Threadpool
Threadpool copied to clipboard
Deadlock due to lack of cross thread signalling
Consider a series of enqueues to a thread pool with two threads: func1(), stalled_func(), func2(), wait a second, func3(). Execution of func3() will unstall stalled_func().
Since enqueue are round-robin, func1() and func2() are enqueued of Thread 1, stalled_func() and func3() on Thread 2.
After func2(), Thread 1 goes to sleep waiting to be signalled sem.acquire_many(), since _in_flight == 0. After a second, when func3() is enqueued, it is pushed to Thread 2's queue and its semaphore is signalled, but it cannot execute func3() since it is in the middle of executing stalled_func().
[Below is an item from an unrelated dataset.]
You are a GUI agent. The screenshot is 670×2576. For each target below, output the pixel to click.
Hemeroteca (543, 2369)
Thread 1 will continue to wait without stealing Thread 2's pending work.
This will cause the thread-pool to deadlock.
If this behaviour is not supported:
Execution of
func3()will unstallstalled_func().
then, that's fair. It's a decent limitation for a thread pool. This behaviour happens when executing a DAG of dynamically connected tasks (e.g.: reading assets from disk). A task node can continue execution only if all its parent nodes have finished execution.
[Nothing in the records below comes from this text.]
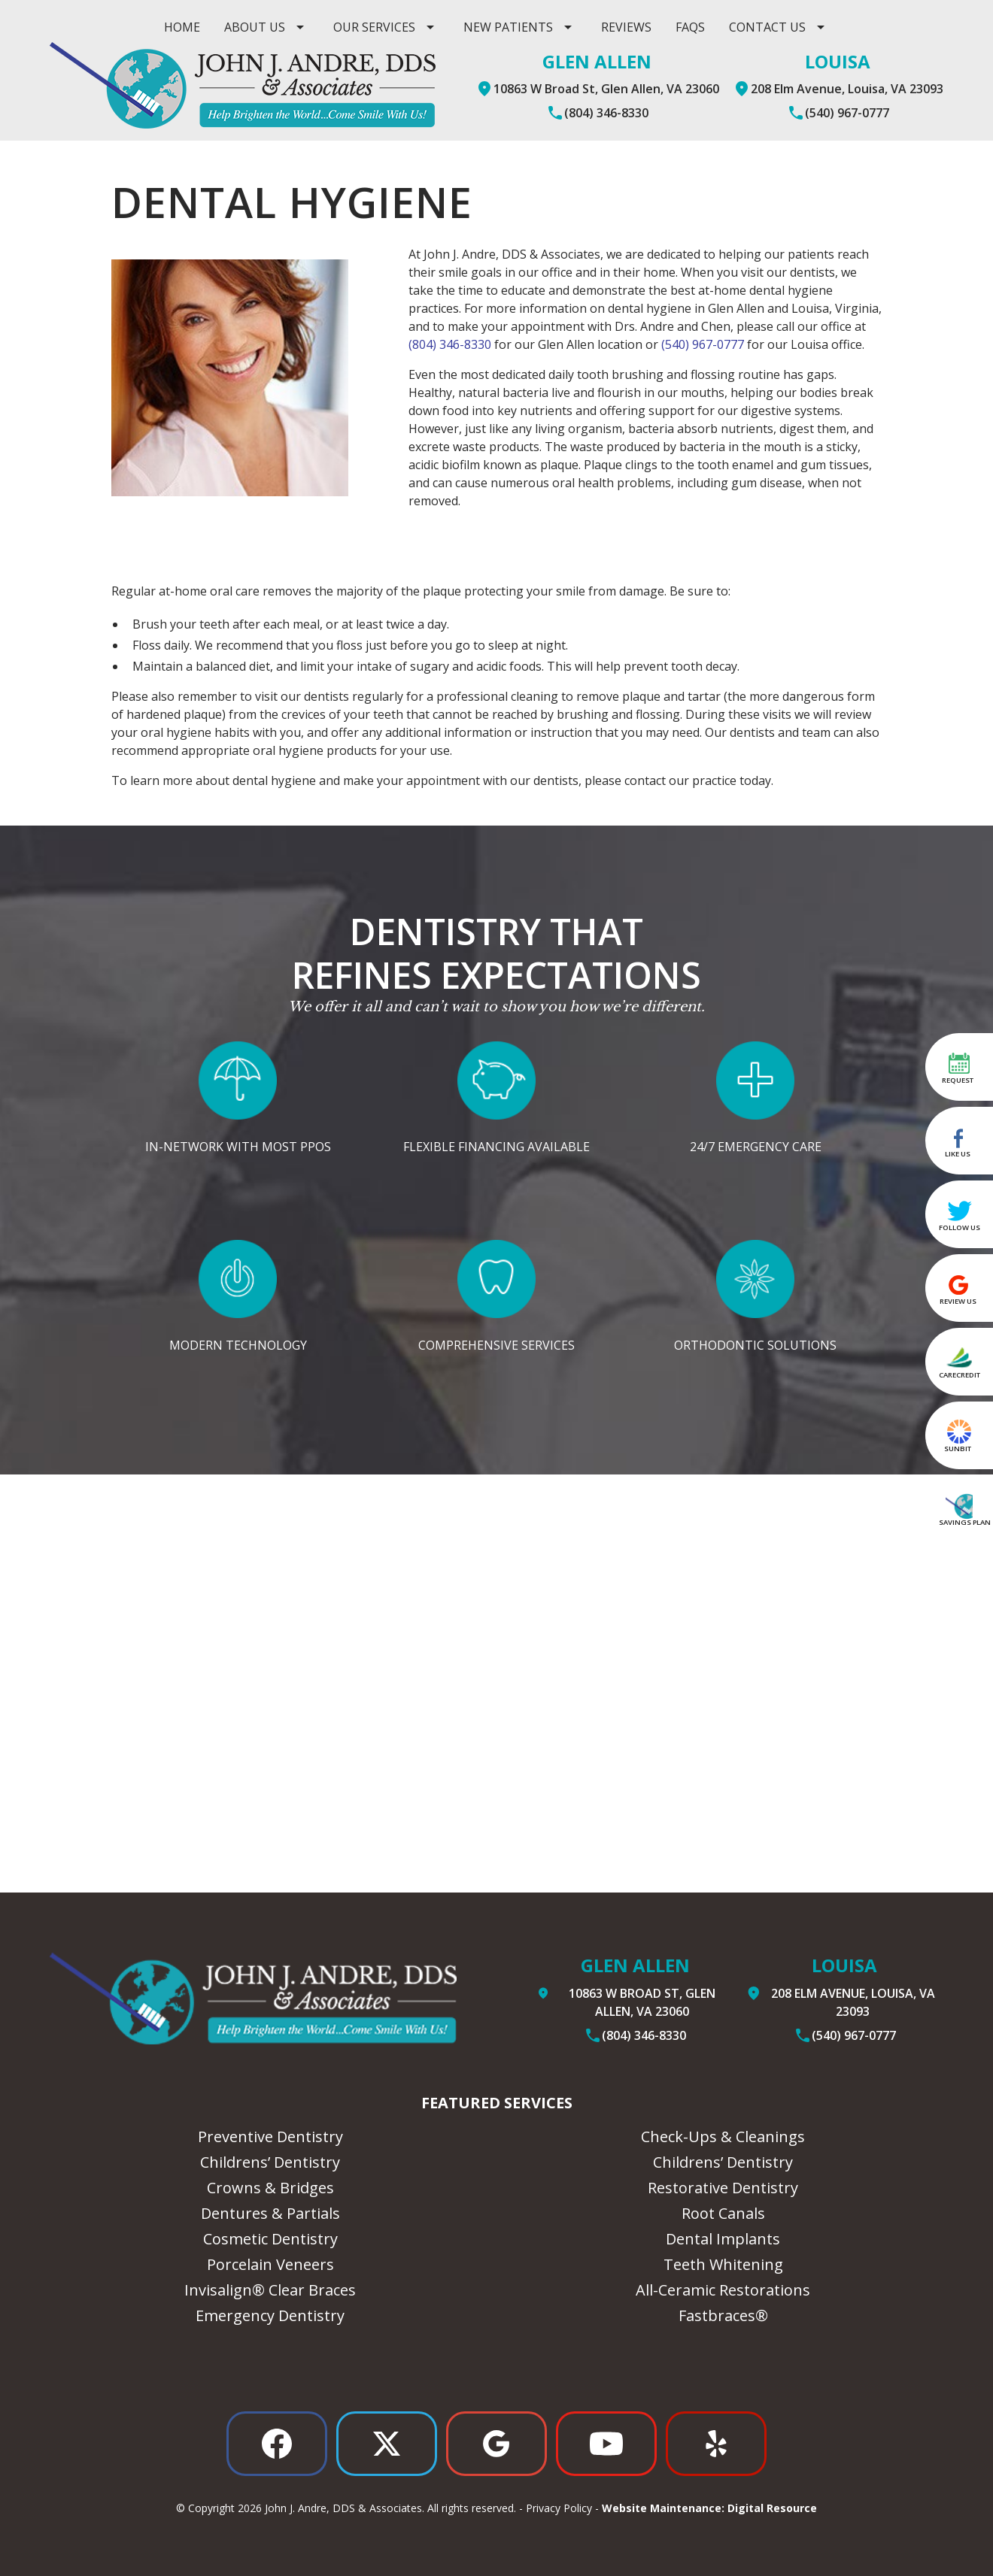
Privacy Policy (559, 2508)
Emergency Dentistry (270, 2315)
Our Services (374, 27)
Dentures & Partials (270, 2213)
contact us (767, 27)
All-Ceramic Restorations (723, 2290)
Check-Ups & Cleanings (723, 2136)
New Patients (508, 27)
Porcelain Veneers (270, 2264)
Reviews (626, 27)
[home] (243, 85)
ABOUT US (254, 27)
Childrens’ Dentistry (270, 2162)
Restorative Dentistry (723, 2187)
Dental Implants (723, 2239)
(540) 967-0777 (702, 344)
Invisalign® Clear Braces (270, 2290)
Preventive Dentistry (270, 2136)
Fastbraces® (723, 2315)
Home (182, 27)
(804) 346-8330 (449, 344)
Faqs (690, 27)
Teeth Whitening (723, 2264)
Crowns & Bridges (270, 2187)
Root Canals (723, 2213)
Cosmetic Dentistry (270, 2239)
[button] (266, 27)
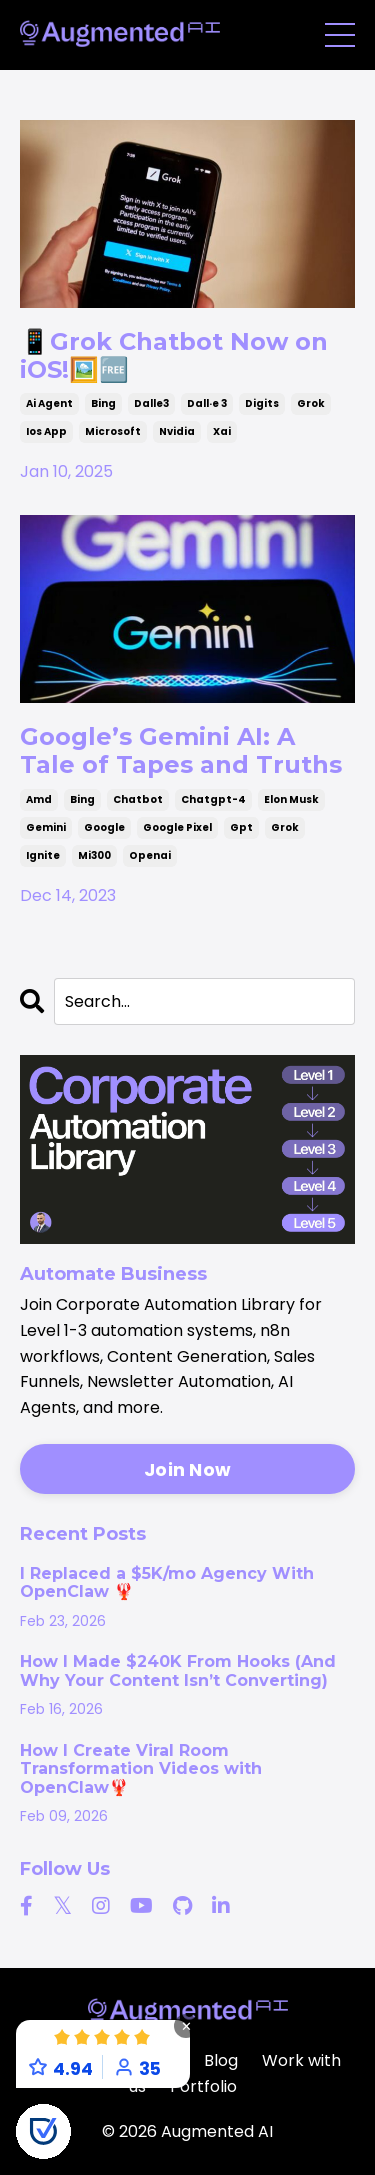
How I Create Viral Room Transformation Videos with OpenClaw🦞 (141, 1769)
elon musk (291, 799)
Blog (221, 2060)
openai (150, 855)
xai (222, 431)
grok (311, 403)
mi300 (94, 855)
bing (103, 403)
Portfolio (203, 2086)
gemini (46, 827)
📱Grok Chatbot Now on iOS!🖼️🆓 (174, 355)
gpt (241, 827)
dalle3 (151, 403)
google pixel (177, 827)
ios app (46, 431)
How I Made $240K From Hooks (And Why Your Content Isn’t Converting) (178, 1671)
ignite (43, 855)
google (104, 827)
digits (262, 403)
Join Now (187, 1469)
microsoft (113, 431)
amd (39, 799)
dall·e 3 (207, 403)
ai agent (49, 403)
I'm opening an issue for posterity if/when anyone wants to handle this case too.
Many thanks for this, I will have to have a think, this:
This behaviour happens when executing a DAG of dynamically connected tasks
is definitly a use case I would like to support.
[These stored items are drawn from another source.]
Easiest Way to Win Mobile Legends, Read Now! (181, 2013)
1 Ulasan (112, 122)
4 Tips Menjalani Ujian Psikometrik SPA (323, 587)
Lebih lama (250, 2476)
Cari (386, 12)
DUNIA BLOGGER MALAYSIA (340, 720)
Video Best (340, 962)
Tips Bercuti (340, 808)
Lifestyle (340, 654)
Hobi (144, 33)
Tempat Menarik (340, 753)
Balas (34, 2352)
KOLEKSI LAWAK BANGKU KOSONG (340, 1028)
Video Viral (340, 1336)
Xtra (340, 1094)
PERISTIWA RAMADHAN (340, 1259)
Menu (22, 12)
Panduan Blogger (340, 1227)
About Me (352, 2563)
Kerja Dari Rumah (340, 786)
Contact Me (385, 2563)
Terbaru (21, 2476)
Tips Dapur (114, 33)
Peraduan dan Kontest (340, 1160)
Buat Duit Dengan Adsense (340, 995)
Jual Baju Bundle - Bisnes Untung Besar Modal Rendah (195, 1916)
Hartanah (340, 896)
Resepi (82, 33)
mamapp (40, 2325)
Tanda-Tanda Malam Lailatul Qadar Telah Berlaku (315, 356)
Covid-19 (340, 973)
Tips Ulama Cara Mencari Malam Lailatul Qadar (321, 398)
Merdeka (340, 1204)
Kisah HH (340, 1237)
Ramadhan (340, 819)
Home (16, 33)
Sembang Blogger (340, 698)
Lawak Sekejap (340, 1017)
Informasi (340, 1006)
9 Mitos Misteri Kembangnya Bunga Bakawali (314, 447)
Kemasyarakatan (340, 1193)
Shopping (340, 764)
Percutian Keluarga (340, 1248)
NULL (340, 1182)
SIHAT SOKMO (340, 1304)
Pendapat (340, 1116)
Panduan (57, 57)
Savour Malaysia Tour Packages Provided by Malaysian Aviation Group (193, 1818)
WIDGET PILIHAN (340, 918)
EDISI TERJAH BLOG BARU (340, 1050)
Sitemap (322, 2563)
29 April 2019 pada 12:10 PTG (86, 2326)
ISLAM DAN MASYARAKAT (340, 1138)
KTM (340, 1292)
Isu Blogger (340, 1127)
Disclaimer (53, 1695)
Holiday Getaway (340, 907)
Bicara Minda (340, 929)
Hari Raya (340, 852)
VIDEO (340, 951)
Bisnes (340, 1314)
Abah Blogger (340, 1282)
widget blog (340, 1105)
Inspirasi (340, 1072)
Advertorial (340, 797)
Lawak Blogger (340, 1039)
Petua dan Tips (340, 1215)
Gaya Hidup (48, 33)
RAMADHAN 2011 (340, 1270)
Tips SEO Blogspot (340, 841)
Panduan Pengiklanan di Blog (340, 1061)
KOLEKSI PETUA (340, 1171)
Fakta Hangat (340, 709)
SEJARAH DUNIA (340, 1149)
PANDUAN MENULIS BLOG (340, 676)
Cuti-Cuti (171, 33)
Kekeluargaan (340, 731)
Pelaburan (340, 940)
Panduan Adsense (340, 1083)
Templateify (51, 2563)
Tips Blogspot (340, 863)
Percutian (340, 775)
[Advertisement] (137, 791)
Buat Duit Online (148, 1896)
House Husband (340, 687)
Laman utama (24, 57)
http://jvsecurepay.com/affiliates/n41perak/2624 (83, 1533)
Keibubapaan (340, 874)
Here's an idea to get started: Tracking idle threads. Before a thread goes to sleep (sem.acquire_many), add it to an idle thread queue. Whenever a task needs to be enqueued, pop a thread from the idle thread queue and push it to that thread.
This works reasonably well for some thread pools I've implemented. A very mature, advanced version of this is what is used by rayon.